◆ **The problem**
Output the full listing again without altering anything.

___ Available data ___

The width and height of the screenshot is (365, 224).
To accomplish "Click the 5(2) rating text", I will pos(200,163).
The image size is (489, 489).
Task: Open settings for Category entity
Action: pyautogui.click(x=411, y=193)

___

◆ **Solution to this problem**
The width and height of the screenshot is (365, 224).
To accomplish "Click the 5(2) rating text", I will pos(200,163).
The image size is (489, 489).
Task: Open settings for Category entity
Action: pyautogui.click(x=411, y=193)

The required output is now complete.